The calculation of class probability for a sample is done based on the "rule" option in the SIMCA model, the Q and/or T^2 for the sample, and an estimation of the T^2 and Q distributions from the calibration data.
First, the confidence level corresponding to the sample's observed Q and/or T^2 is estimated from the distributions in the calibration data. Next, one of two methods are used to calculate probability:
- For decision rules "Q", "T2", or "Both": the confidence limits estimated for the Q and T^2 statistics are both converted into probabilities using:
class_probability = (1-C)/(1-D)*0.50.
- where C is the confidence level determined from either of the statistics and D is the decision limit threshold defined in the SIMCA model's options (options.rule.limit.t2 or options.rule.limit.q). Thus, a sample which has a confidence level determined to be at the decision limit will be assigned a probability of 50%. If the "Q" or "T2" rules are use, the corresponding probability is reported. If the "Both" rule is used, the lower probability calculated from the Q and T^2 statistics is reported.

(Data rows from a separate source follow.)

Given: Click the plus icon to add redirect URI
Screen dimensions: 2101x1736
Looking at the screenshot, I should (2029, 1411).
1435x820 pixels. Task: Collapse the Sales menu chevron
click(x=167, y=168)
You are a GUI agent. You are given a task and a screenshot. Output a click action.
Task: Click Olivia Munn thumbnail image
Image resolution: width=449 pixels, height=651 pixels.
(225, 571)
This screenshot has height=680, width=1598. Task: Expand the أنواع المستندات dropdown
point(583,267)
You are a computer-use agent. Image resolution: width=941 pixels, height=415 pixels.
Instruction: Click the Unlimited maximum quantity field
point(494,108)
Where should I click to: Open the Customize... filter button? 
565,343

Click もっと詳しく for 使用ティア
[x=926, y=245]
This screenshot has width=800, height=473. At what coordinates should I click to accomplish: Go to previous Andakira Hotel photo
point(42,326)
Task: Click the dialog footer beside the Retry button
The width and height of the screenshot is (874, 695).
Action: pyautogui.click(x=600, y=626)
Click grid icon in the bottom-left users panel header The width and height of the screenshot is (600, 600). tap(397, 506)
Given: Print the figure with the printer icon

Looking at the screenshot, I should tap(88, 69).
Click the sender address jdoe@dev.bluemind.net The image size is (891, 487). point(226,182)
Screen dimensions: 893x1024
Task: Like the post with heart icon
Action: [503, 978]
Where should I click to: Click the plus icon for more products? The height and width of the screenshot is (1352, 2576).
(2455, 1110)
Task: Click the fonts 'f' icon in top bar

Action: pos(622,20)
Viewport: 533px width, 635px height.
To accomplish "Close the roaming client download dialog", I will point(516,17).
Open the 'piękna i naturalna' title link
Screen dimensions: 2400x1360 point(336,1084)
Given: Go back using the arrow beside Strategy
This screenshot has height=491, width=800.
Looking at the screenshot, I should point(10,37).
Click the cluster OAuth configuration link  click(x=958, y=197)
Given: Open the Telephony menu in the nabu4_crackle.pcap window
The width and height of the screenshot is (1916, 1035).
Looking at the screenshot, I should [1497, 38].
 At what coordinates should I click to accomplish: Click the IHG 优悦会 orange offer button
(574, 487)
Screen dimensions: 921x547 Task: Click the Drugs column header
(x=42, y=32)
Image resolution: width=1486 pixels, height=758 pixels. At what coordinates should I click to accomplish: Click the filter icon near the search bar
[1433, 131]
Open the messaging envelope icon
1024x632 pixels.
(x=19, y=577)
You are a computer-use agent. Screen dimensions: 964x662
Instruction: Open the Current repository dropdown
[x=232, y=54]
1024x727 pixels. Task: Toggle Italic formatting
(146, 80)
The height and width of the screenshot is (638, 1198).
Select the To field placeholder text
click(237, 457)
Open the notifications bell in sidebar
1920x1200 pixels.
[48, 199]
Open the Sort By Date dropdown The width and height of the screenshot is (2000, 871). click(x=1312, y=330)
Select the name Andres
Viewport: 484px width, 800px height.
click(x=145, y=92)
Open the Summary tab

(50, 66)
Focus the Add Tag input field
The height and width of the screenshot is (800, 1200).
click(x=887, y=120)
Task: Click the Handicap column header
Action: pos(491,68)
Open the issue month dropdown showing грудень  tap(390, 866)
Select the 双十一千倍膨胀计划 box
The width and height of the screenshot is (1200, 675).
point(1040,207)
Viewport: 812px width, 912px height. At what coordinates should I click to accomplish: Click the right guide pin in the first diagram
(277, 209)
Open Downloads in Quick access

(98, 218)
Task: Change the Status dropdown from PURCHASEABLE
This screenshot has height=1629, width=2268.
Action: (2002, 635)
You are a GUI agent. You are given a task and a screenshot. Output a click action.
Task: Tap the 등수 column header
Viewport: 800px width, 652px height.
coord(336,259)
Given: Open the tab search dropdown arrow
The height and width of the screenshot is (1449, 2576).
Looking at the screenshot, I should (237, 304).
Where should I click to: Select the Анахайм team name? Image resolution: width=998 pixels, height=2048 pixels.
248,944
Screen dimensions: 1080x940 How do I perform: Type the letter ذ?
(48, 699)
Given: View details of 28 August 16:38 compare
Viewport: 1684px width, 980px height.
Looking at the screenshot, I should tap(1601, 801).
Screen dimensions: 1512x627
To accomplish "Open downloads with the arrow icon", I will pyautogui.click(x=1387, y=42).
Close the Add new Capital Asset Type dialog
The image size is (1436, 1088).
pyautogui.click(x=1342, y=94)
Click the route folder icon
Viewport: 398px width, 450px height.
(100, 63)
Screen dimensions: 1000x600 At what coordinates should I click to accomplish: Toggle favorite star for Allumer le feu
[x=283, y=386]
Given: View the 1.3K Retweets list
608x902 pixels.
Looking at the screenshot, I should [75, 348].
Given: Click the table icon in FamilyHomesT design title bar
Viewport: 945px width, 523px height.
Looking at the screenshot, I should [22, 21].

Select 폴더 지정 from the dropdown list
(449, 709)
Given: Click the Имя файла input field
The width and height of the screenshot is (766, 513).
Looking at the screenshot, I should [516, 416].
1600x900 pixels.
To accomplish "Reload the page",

- For decision rule "Combined": the combined statistic, defined as: sqrt( (Q)^2 + (T^2)^2 ), is used along with the empirically-determined distribution of confidence levels from Q and T^2 to interpolate a probability. In this case, a confidence level of 2D-1 (e.g. which would be =0.9 when D=0.95) is assigned 100% probability and a confidence level of 0.999 (or (D+1)/2, whichever is larger) is assigned as 0% probability.
- For example, with decision limit threshold at 0.95 (= 50% probability), a confidence level of 0.98 corresponds to an in-class probability of 20% whereas a confidence level of 0.92 corresponds to a 70% in-class probability.